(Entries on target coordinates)

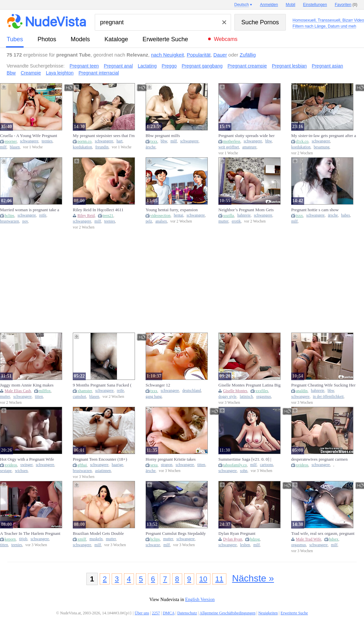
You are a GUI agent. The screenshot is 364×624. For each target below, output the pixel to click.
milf (3, 147)
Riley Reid (86, 216)
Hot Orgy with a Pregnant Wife (27, 459)
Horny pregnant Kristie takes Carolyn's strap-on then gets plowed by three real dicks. (177, 459)
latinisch (246, 396)
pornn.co (84, 141)
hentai (179, 215)
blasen (15, 147)
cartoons (267, 465)
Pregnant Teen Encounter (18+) (100, 459)
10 (203, 579)
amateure (249, 147)
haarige (117, 465)
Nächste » (253, 578)
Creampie (31, 73)
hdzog (255, 539)
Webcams (225, 39)
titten (39, 396)
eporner (11, 141)
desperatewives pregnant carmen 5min (319, 459)
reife (43, 215)
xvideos (11, 465)
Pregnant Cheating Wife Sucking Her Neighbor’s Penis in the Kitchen (323, 385)
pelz (149, 221)
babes (345, 215)
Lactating (147, 66)
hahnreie (244, 215)
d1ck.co (302, 141)
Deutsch (242, 5)
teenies (47, 141)
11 (219, 579)
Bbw (11, 73)
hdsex (334, 539)
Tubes (15, 39)
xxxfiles (262, 391)
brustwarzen (9, 221)
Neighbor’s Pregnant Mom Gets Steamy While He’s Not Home (246, 210)
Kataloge (116, 39)
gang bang (154, 396)
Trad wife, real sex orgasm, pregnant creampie (323, 534)
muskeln (96, 539)
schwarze (153, 545)
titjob (23, 539)
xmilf (82, 539)
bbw (164, 141)
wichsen (21, 471)
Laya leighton (60, 73)
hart (119, 141)
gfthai (82, 465)
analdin (302, 391)
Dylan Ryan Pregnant (237, 533)
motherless (232, 141)
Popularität (199, 55)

REQUEST
Render the lines above as a Markdown table with the columns Row and Line, numbering each row and leaving out any blank lines. Leave the pictures out of your answer.

OUTPUT BELOW
| Row | Line |
|---|---|
| 1 | You are a GUI agent. The screenshot is 364×624. For each target below, output the pixel to click. |
| 2 | milf (3, 147) |
| 3 | Riley Reid (86, 216) |
| 4 | Hot Orgy with a Pregnant Wife (27, 459) |
| 5 | Horny pregnant Kristie takes Carolyn's strap-on then gets plowed by three real dicks. (177, 459) |
| 6 | latinisch (246, 396) |
| 7 | pornn.co (84, 141) |
| 8 | hentai (179, 215) |
| 9 | blasen (15, 147) |
| 10 | cartoons (267, 465) |
| 11 | Pregnant Teen Encounter (18+) (100, 459) |
| 12 | 10 (203, 579) |
| 13 | amateure (249, 147) |
| 14 | haarige (117, 465) |
| 15 | Nächste » (253, 578) |
| 16 | Creampie (31, 73) |
| 17 | hdzog (255, 539) |
| 18 | Webcams (225, 39) |
| 19 | titten (39, 396) |
| 20 | eporner (11, 141) |
| 21 | desperatewives pregnant carmen 5min (319, 459) |
| 22 | reife (43, 215) |
| 23 | xvideos (11, 465) |
| 24 | Pregnant Cheating Wife Sucking Her Neighbor’s Penis in the Kitchen (323, 385) |
| 25 | pelz (149, 221) |
| 26 | babes (345, 215) |
| 27 | Lactating (147, 66) |
| 28 | hahnreie (244, 215) |
| 29 | d1ck.co (302, 141) |
| 30 | Deutsch (242, 5) |
| 31 | teenies (47, 141) |
| 32 | 11 (219, 579) |
| 33 | Bbw (11, 73) |
| 34 | hdsex (334, 539) |
| 35 | Tubes (15, 39) |
| 36 | xxxfiles (262, 391) |
| 37 | brustwarzen (9, 221) |
| 38 | Neighbor’s Pregnant Mom Gets Steamy While He’s Not Home (246, 210) |
| 39 | Kataloge (116, 39) |
| 40 | gang bang (154, 396) |
| 41 | Trad wife, real sex orgasm, pregnant creampie (323, 534) |
| 42 | muskeln (96, 539) |
| 43 | schwarze (153, 545) |
| 44 | titjob (23, 539) |
| 45 | xmilf (82, 539) |
| 46 | bbw (164, 141) |
| 47 | wichsen (21, 471) |
| 48 | Laya leighton (60, 73) |
| 49 | hart (119, 141) |
| 50 | gfthai (82, 465) |
| 51 | analdin (302, 391) |
| 52 | Dylan Ryan Pregnant (237, 533) |
| 53 | motherless (232, 141) |
| 54 | Popularität (199, 55) |